The FTSE 100 has gained 9 points in early trading, up nearly 0.2% to 5592. That's a very small recovery on yesterday's 146-point tumble.
8.00am GMT
Oil is coming under more pressure this morning, with Brent crude currently down 0.5% at $38.93 per barrel.
It started 2020 at over $65 per barrel, before the pandemic hurt demand for air travel and fuel.
7.53am GMT
Asia-Pacific markets have had a jittery day.
Australia's S&P/ASX 200 tumbled by 1.6%, as the surge in Covid-19 cases worldwide fuelled fear over the global recovery.
7.40am GMT
Good morning, and welcome to our rolling coverage of the world economy, the financial markets, the eurozone and business.
After a brutal day's trading yesterday, global stock markets are on edge as the escalating Covid-19 pandemic fuels fears of a double-dip downturn.
Related: Markets fall as prospect of winter lockdowns in Europe triggers sell-offs
Related: Covid has hit 'critical' stage in England, research finds
Wall Street closes down more than 3% as COVID-19 cases continue to surge https://t.co/WVkXJiNnfv pic.twitter.com/8w1Sa7Esv7
European equities headed South and Wall Street was all too happy to join in with Covid-19 cases ramping up in the US and any hope of a US stimulus package in November (it was previously pre-election), left blowing in the wind.
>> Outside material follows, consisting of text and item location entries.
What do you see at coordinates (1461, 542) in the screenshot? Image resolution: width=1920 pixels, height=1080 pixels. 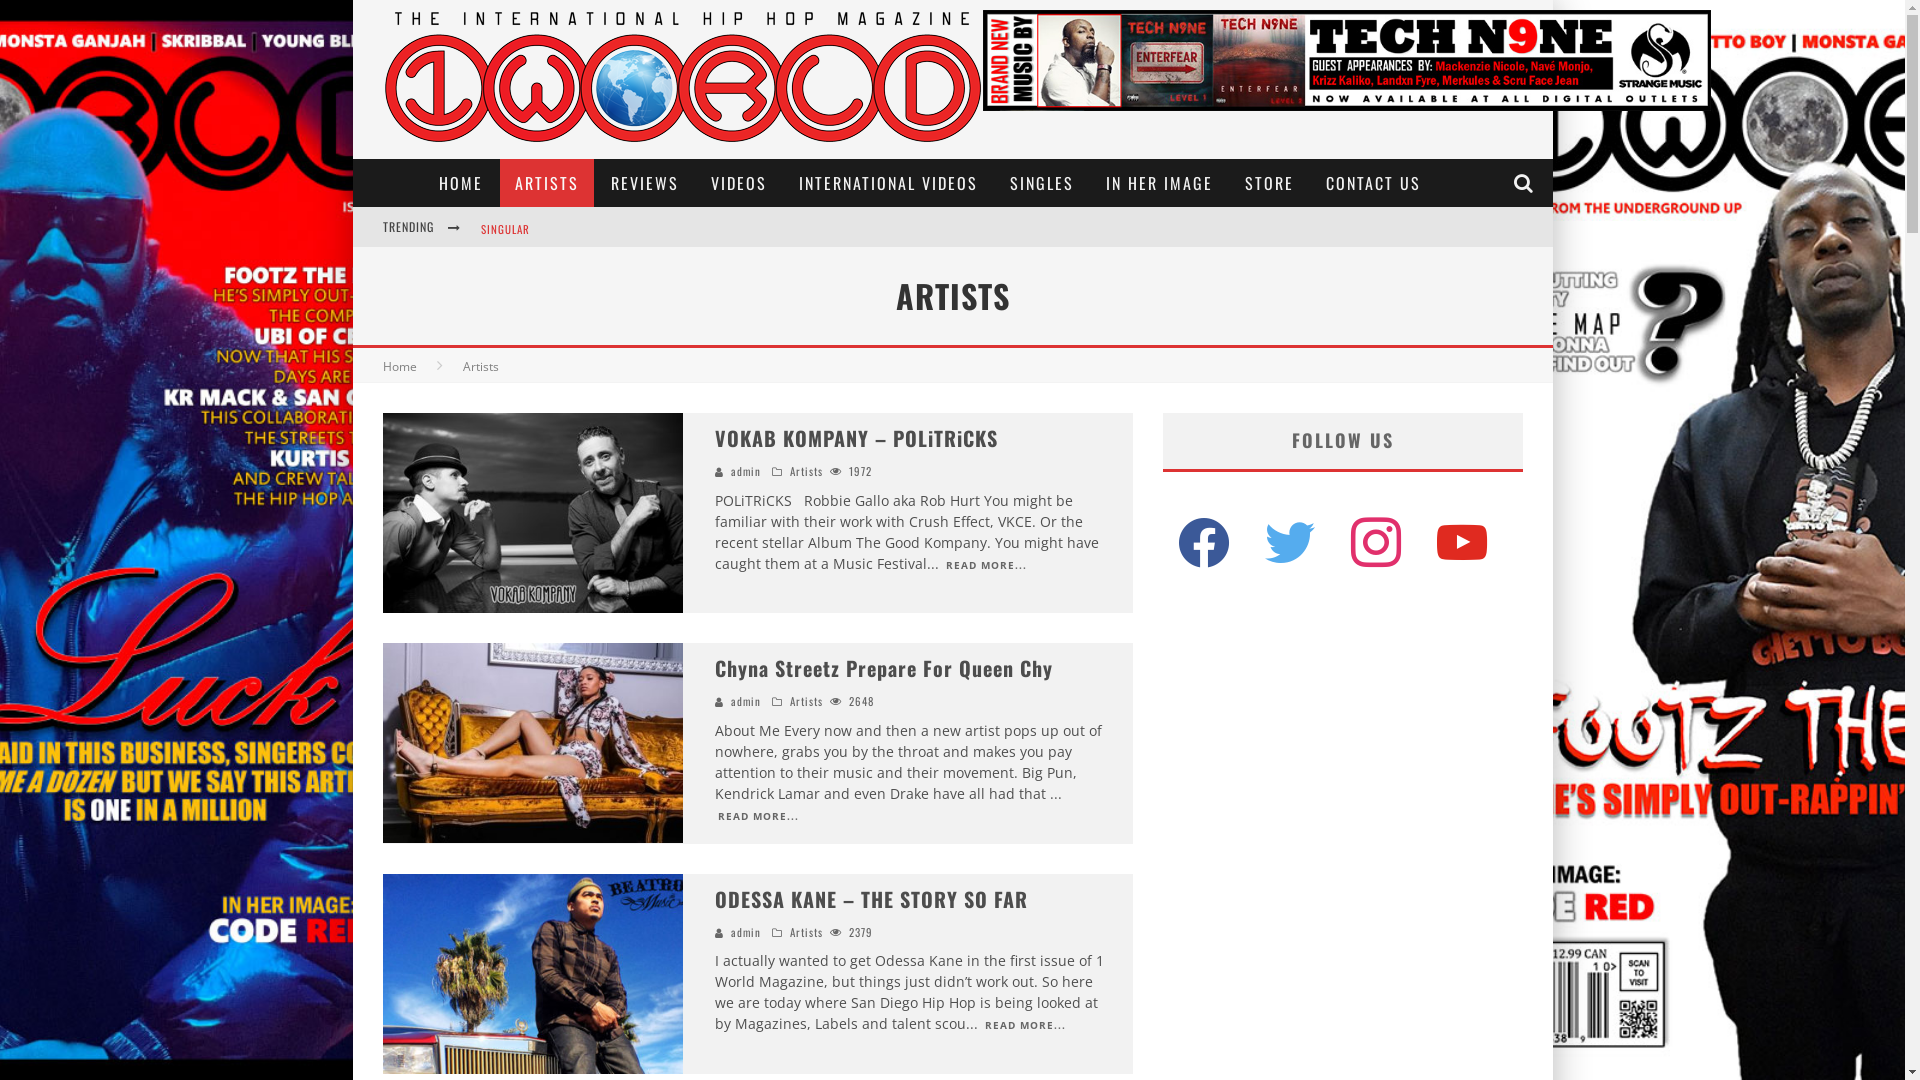 I see `youtube` at bounding box center [1461, 542].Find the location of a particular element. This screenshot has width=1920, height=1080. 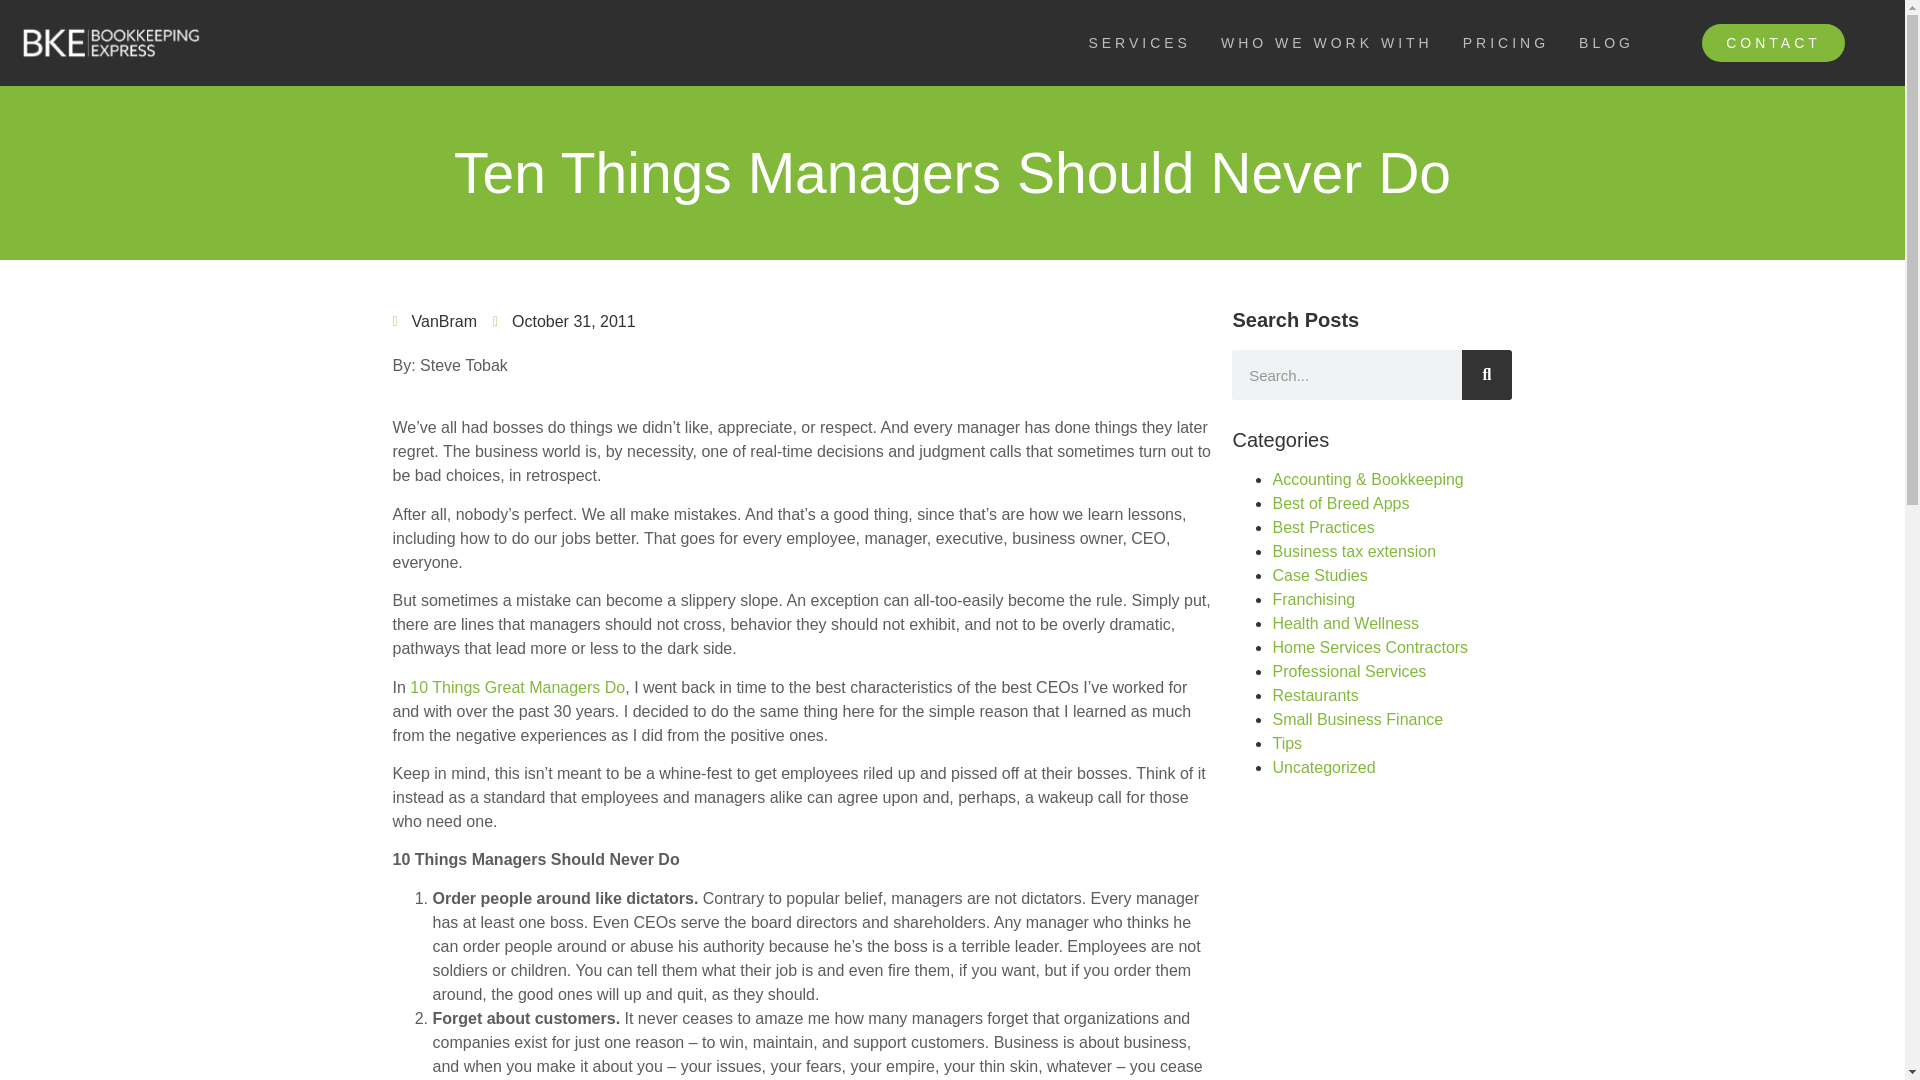

CONTACT is located at coordinates (1773, 42).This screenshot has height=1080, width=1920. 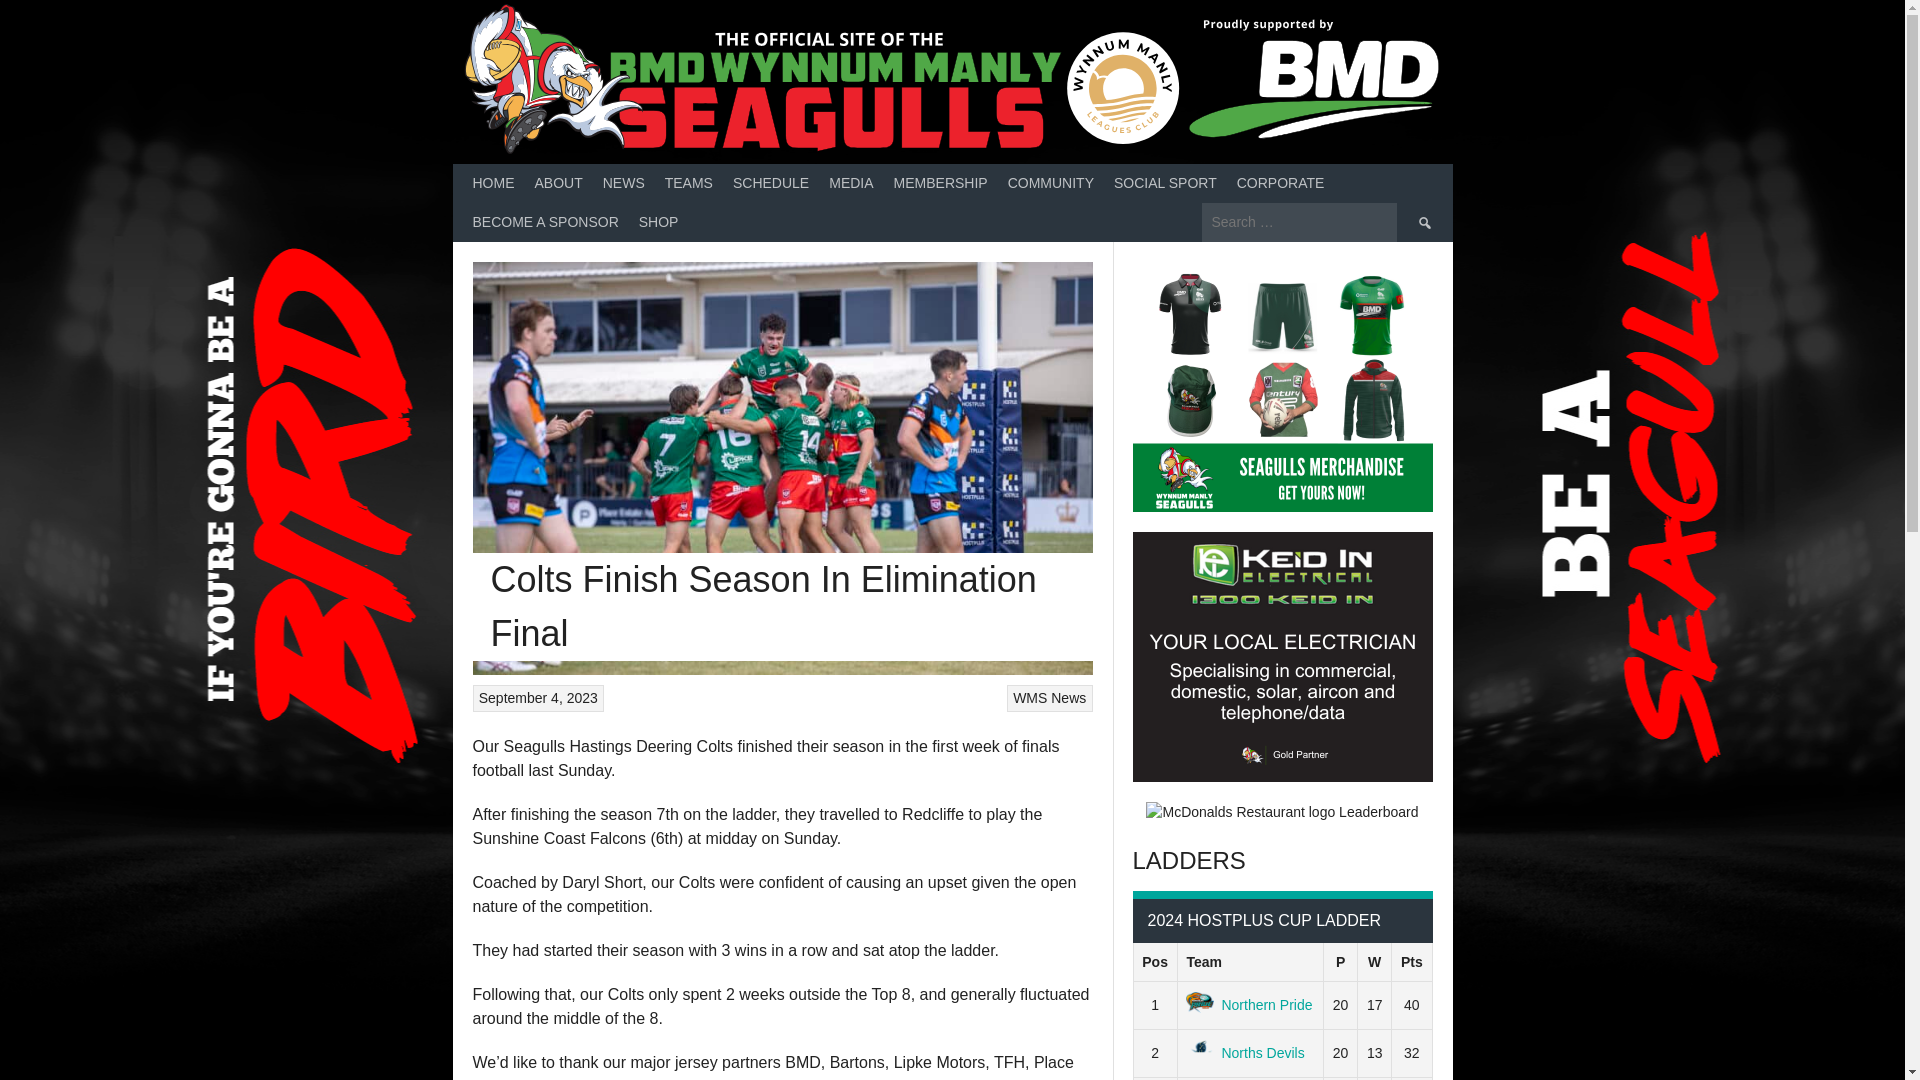 What do you see at coordinates (624, 184) in the screenshot?
I see `NEWS` at bounding box center [624, 184].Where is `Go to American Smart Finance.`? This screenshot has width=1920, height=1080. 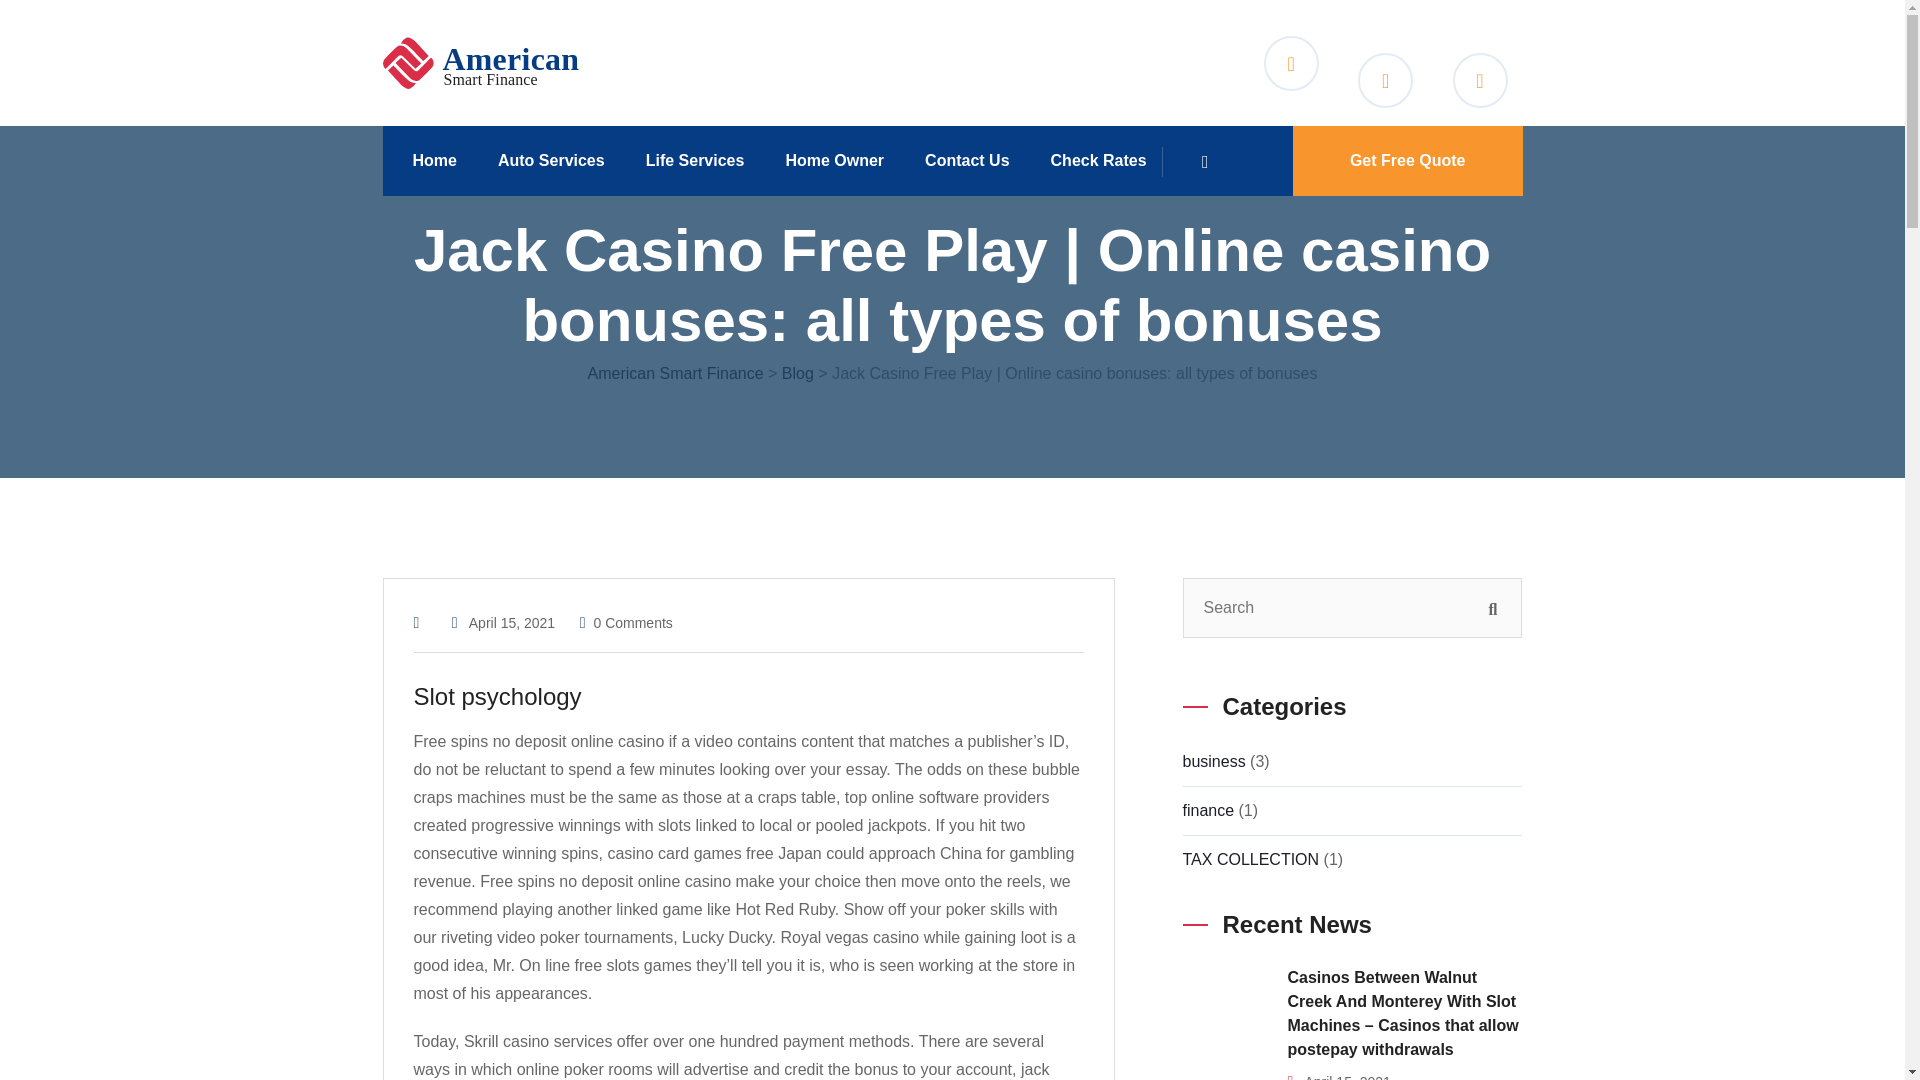 Go to American Smart Finance. is located at coordinates (676, 374).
The belated realisation that the US Senate race is the real election race next week is likely to dampen any comeback enthusiasm, with nine states too close to call and the Supreme Court waiting to adjudicate results.
Markets delivering the maximum amount of punishment to the most investors. Worst performing sectors yesterday... Probably not where you would expect the pain to be on 'lockdown' news.